Despite a groundswell appeal from the public, especially from communities who have historically been dispossessed of their ancestral land and who are preparing their inputs into the Land Bill, government through the Ministry of Land Reform, has extended this period for consultations by only one month from Monday this week.
The public and all interested now have until February 16 to submit their contributions.
The government does not only seem to lack the requisite good sense necessary for good governance, but even its sense of timing seems twisted. This is while for such an important public policy issue there has been groundswell of opinion among interested parties that they be given adequate time for their input, notice of invitation for such submissions was only given in December, while the government must surely have known that many of those who may have a cardinal interest in the Land Bill would be away on holiday.
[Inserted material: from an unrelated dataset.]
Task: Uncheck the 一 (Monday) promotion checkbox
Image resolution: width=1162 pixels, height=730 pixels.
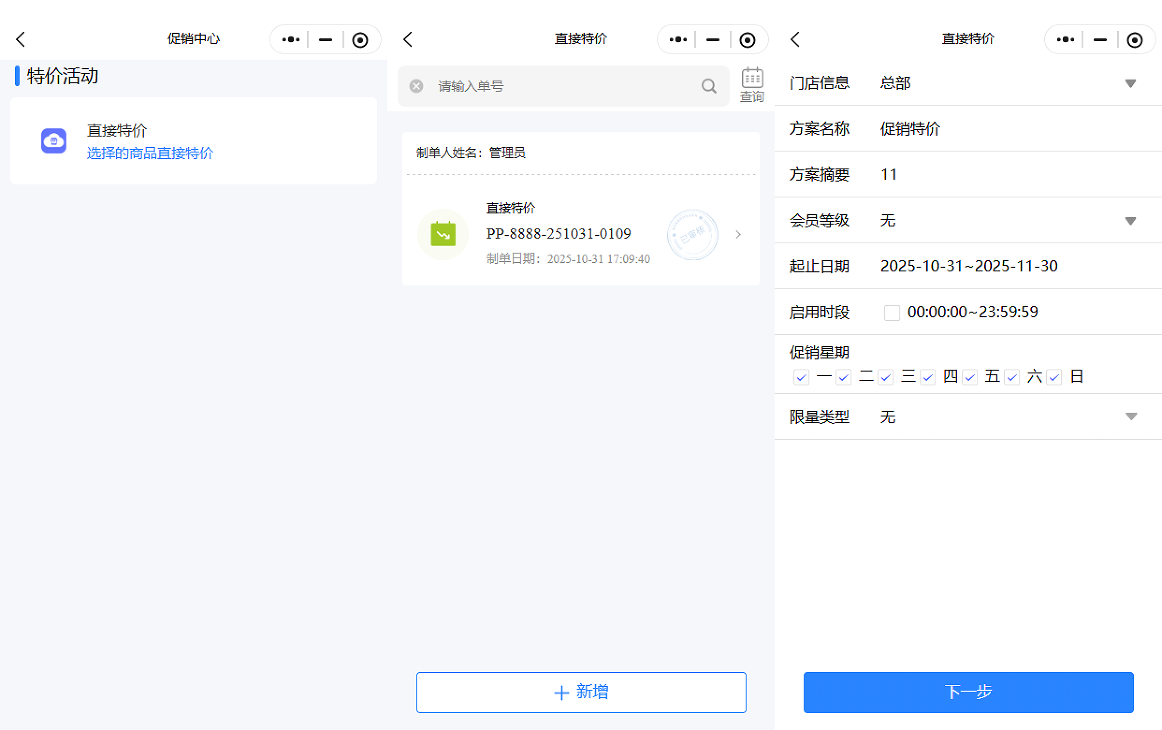Action: pyautogui.click(x=801, y=377)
This was after the Land Bill made a brief run in the National Assembly, where – understandably – it could not make any headway.
Yes, one may understand that surely those who have vested interest in the Land Bill must have done what they can to provide the necessary input before the initial deadline of January 16, if only to show their seriousness with the matter. But one wonders how many interested and affected parties had their inputs ready for the January 16 deadline.
However, that cannot be a reason that the ministry was, in the first instance, in such a seeming hurry, given the general slowdown in anticipation of the festive season. This surely speaks volume to the laissez-faire attitude of some of our politicians towards public issues, even crucial ones like the Land Bill.
One need not convince the responsible ministry, nor politicians and bureaucrats of the sensitivity of the land question, as well as its centrality as a pivotal resource to many, especially the landless and homeless impoverished masses in this country.
This being the case and while stakeholders many a time, and not so long ago – even during the close of last year – were loudly and unambiguously vocal on the matter (especially on the absolute need for a second land conference), the government and the ministry strangely, seem in a baffling haste to steamroll through the Land Bill.
This is also why the timing of government and the ministry’s apparent effort to preposterously and prematurely bulldoze the Land Bill through parliament ahead of the long-overdue second land conference is questionable?
Notwithstanding some commendable provisions in the Land Bill – such as prohibiting foreign nationals from owning agricultural, commercial and communal lan – surely there is no way that this Bill can be divorced from the long-awaited second land conference, and vice versa.
Not suspending the Land Bill until the second land conference cast doubt on the government’s seriousness about and sensitivity to the land issue. How the government responds to this concern can be a testimony to its sensitivity to public opinion and its approach towards public policy issues, such as the land question, which – needless to say – is one of the burning public policy issues of our time.
It was after all the chronic insomnia of our public officials and politicians, subconsciously or consciously, over the land issue that led to the no-holds barred position of the former minister of land, Bernadus Swartbooi. The reverberations thereof are very much alive and loud and cannot be wished away this year or in years to come.
This is exactly the context in which the Land Reform Ministry and the government would be well advised to approach the Land Bill. The message being heard loud and clear is that it is not only politically insensitive, but also injudicious and imprudent to go ahead with the Land Bill.
Yet many a time members of the public have put a brake on an important policy process, only for it to be founding wanting in terms of its input, after having been granted the time it demanded.
With the exception of the Non-governmental Organisations Forum (Nangof), which has since last year been visiting constituencies of especially the land dispossessed, it remains to be seen how many traditional leaders are and have been preparing for the second land conference.
Will they be ready this time around with their inputs if they are given more time to prepare to make a contribution to such conference if their plea for a postponement in the tabling of the Land Bill is granted?